Поскольку не существовало комиссии по этике с возможностью контролировать процесс моего воспитания, будем считать, что поначалу отцовские эксперименты были вполне невинными. На заре двадцатого века бихевиористы Уотсон и Рейнер, решившись доказать, что страх является условным рефлексом, подсовывали девятимесячному малышу Альберту такие «нейтральные» стимулы, как белых крыс, обезьян и подожженные газеты. Поначалу подопытный ребенок спокойно воспринимал и обезьян, и грызунов, и огонь, но потом Уотсон добавил к стимулам громкие звуки, и крошка Альберт начал бояться не только крыс, но и вообще всего пушистого. Когда мне было семь месяцев, отец клал в мою детскую кроватку игрушки в виде полицейских машин, холодные банки с пивом «Pabst Blue Ribbon», значки времен избирательной кампании Никсона и журнал «Economist», а чтобы я всего этого боялся, отец сопровождал эксперимент громкими звуками: приносил в комнату семейный револьвер тридцать восьмого калибра, несколько раз стрелял в потолок, отчего в оконной раме тряслись стекла, и громко кричал: «Ниггер, отправляйся в Африку!» Его голос гремел даже сильнее, чем песня «Sweet Home Alabama», которую он врубал в гостиной на стереомагнитоле. Теперь я не могу досмотреть по телику до конца даже самую беззубую криминальную драму, испытываю необъяснимую привязанность к Нилу Янгу, а если не могу заснуть, то включаю не записи шума дождя или океанского прибоя, а пленки с судебных слушаний по делу Уотергейта.
Семейное предание гласит, что, когда мне было от года до четырех, отец заводил мне правую руку за спину и привязывал ее, чтобы я рос левшой с хорошо развитым правым полушарием, то есть «отцентрованным». Когда мне исполнилось восемь, отец решил проверить, как работает эффект постороннего применительно к «чернокожему сообществу». В этой реконструкции я, даже еще не подросток, должен был играть роль несчастной жительницы Нью-Йорка Китти Дженовезе, которую в 1964 году ограбили, изнасиловали и убили несколькими ударами ножом в спину – при молчаливом невмешательстве десятков прохожих и соседей, которые слышали ее жалобные, прямо по учебнику «Психология-101»[23], крики, и ничего не сделали, чтобы ее спасти. Вот вам и эффект постороннего: чем больше вокруг людей, способных прийти тебе на помощь, тем меньше вероятность, что ты ее действительно получишь. Папа выдвинул гипотезу, что это неприменимо к чернокожим, потому что им нужно было выживать и они научились состраданию, помогая друг другу в беде. И вот отец ставил меня на самом оживленном перекрестке, из карманов моих торчали долларовые купюры, на ушах были крутые, блестящие наушники от плеера, на шее – толстая золотая хип-хоперская цепь, а через мою руку, как полотенце у официанта, была перекинута, сложно сказать зачем, пара автомобильных ковриков от Honda Civic.

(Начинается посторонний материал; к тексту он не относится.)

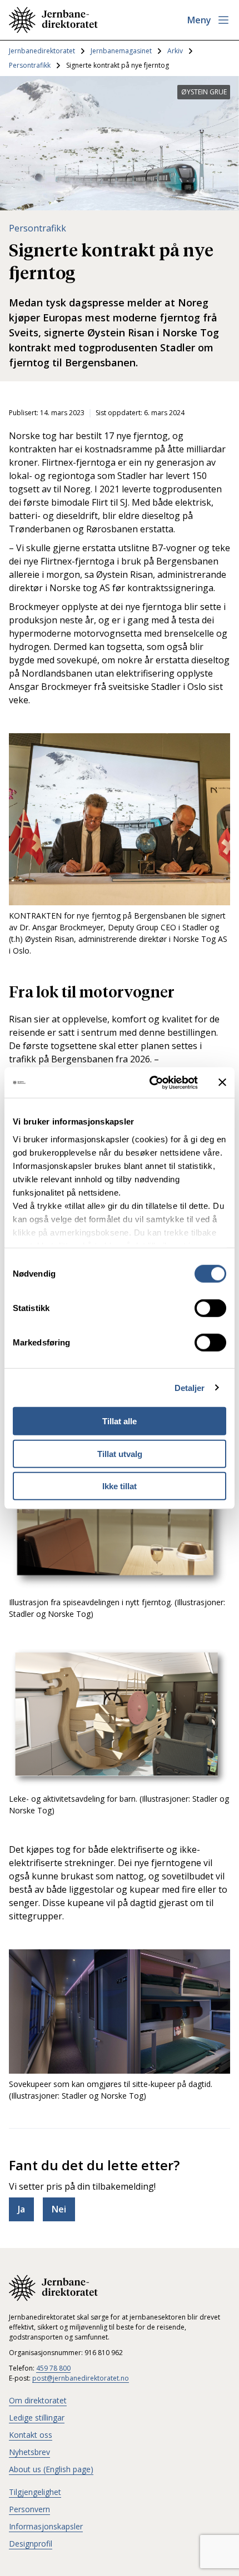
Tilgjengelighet (35, 2492)
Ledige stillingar (36, 2417)
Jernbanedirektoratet (42, 51)
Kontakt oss (30, 2434)
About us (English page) (51, 2469)
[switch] (210, 1308)
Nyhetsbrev (29, 2452)
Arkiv (175, 51)
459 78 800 (53, 2368)
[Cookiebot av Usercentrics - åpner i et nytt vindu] (150, 1082)
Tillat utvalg (119, 1453)
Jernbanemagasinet (121, 51)
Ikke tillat (119, 1486)
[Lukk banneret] (222, 1082)
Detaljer (190, 1387)
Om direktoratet (38, 2400)
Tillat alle (119, 1421)
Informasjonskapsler (46, 2526)
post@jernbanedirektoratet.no (80, 2378)
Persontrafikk (30, 65)
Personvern (29, 2509)
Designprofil (30, 2543)
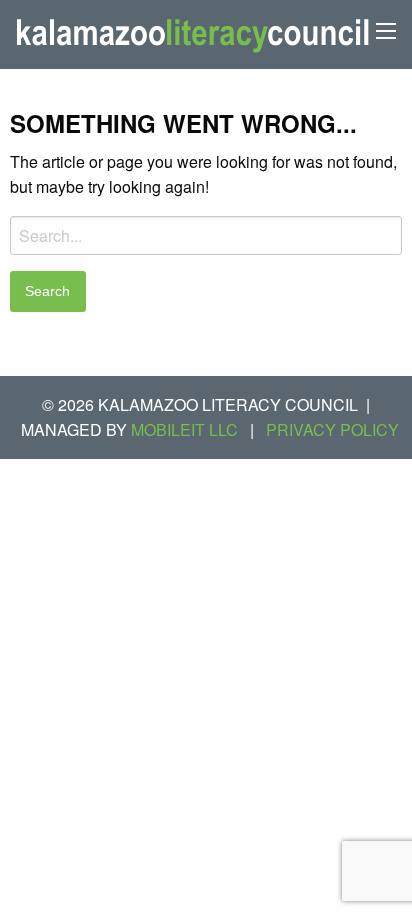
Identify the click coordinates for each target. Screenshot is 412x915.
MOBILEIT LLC (184, 429)
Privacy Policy (332, 429)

И пока из глаз моих лились слезы, мой собственный отец «грабил» меня. Он бил меня на глазах у прохожих, которые, впрочем, недолго оставались прохожими. Уже после пары ударов они пришли на помощь, только не мне, а отцу. Они упоенно пинали меня ногами, толкали локтями, а некоторые, насмотревшись телевизора, испробовали на мне пару приемов из реслинга. Одна тетенька применила ко мне мастерский (сейчас могу сказать, что она даже была ко мне добра) удушающий захват сзади. Когда я пришел в сознание, то увидел отца, с любопытством исследователя оглядывающего и ту тетку, и остальных нападавших – с потными лицами, запыхавшихся в порыве неудержимого альтруизма. И я тогда подумал, что, как и у меня, в их ушах, наверное, все еще звенят мои пронзительные крики и их безумный смех.